SINGAPORE: The Government is working to make more formula milk options available, said Senior Minister of State of Trade and Industry Koh Poh Koon in Parliament on Monday (May 8).
The Agri-Food and Veterinary Authority of Singapore (AVA) is reviewing formula milk import regulations and, if there are any changes, they could be finalised by the end of the year, he said. The Government will simplify and streamline import requirements and remove unnecessary barriers to entry in order to provide more options, he added.
He also said the Government will take steps to increase consumer awareness, encourage good practices in hospitals and further tighten restrictions on labelling and advertising. In addition, the Ministry of Health will work with industry players to make available more infant formula options in hospitals, he said.
He said the Competition Commission of Singapore (CCS) recently completed a market study, examining the milk formula industry, and the nature of competition at each level of the supply chain. The results of the study will be published this week, he said.
Should there be any evidence of companies working together to increase prices, CCS will not hesitate to investigate, he added.
He was responding to questions from Macpherson SMC Tin Pei Ling on why formula milk is more expensive here than in other comparable countries, and whether the Government will consider control measures to exert more pressure to keep prices fair.
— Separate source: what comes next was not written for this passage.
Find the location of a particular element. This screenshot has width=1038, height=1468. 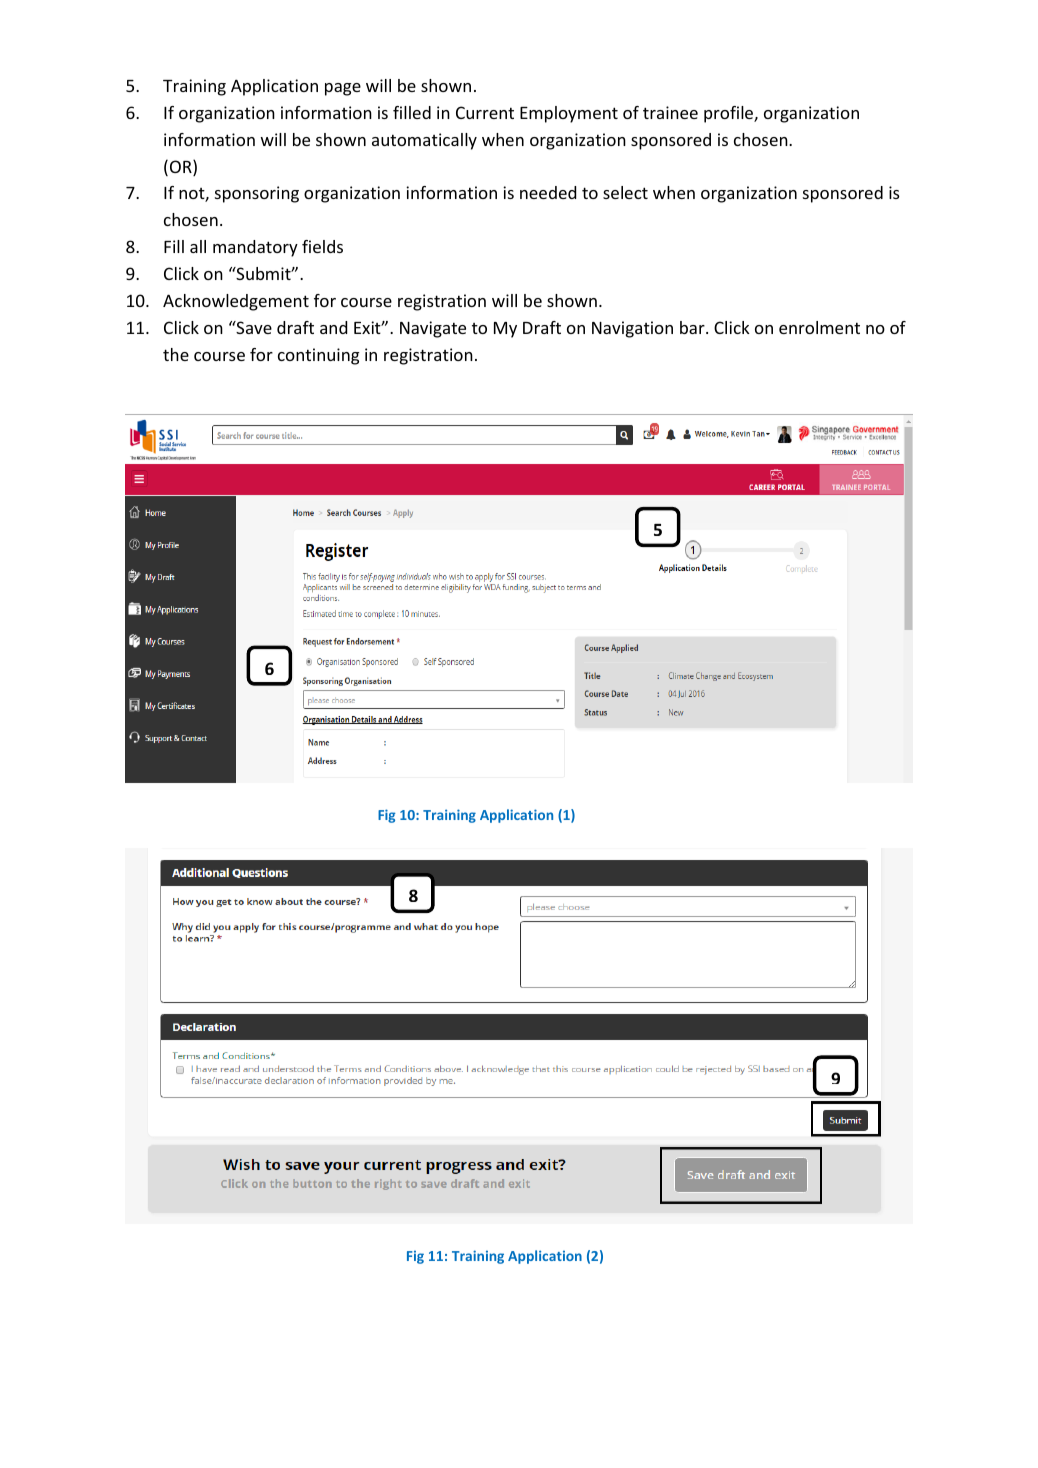

Acknowledgement is located at coordinates (236, 302).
The MP for Pasir Ris-Punggol Sun Xueling asked how quickly import regulations will be changed.
Dr Koh said education is needed to allay parents' anxiety that they are shortchanging their children if they buy cheaper formula.
"We need to educate our consumers as well, that despite whatever pricing strategy they may have on the generic formula, or despite whatever claims there may be, all formula fulfil minimum nutritional requirements, and in fact are just as equally adequate," he said.
He said that for a 900g tin, some milk powder is sold at around S$20 to S$30, while others brands can be priced at up to S$60.
There should be no guilt on parents' part about getting a cheaper brand of milk, as long as their child can get used to the milk. "There's no real reason to pay up more for something that is just as good and much cheaper," he added.
He said that some products may cost more due to research and development expenditure, and some of these kinds of milk are for a restricted group, who may have allergies or medical conditions.
"What we can do is to make sure we increase the choices that are available, the options that are available and where necessary, put in the necessary financial support," he said.
One retailer has sounded its support for the Government's decision to review import regulations on formula milk. NTUC FairPrice CEO Seah Kian Peng said in a press release on Monday that the organisation shares the concerns among parents today on the cost of infant milk powder.
"We agree that more public education and understanding on the benefits of infant milk formula will help parents make more informed choices, and a review of import requirements will help us to provide better value options for our customers.”
The organisation added that it provides more than 150 varieties of infant formula from different brands, formulations and pack sizes ranging from S$30 to slightly over S$100 per tin.
Parenting portal Babyment.com has revealed prices of infant milk formula in Singapore increased by an average of about 27 per cent from December 2012 to March 2017.